_PROBLEM DETAILS_
Return the lines below without changing anything.

_DATASET ROWS_
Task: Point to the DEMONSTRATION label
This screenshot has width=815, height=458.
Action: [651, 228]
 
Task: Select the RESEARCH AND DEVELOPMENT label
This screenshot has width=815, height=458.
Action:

_PROBLEM SOLUTION_
Task: Point to the DEMONSTRATION label
This screenshot has width=815, height=458.
Action: [651, 228]
 
Task: Select the RESEARCH AND DEVELOPMENT label
This screenshot has width=815, height=458.
Action:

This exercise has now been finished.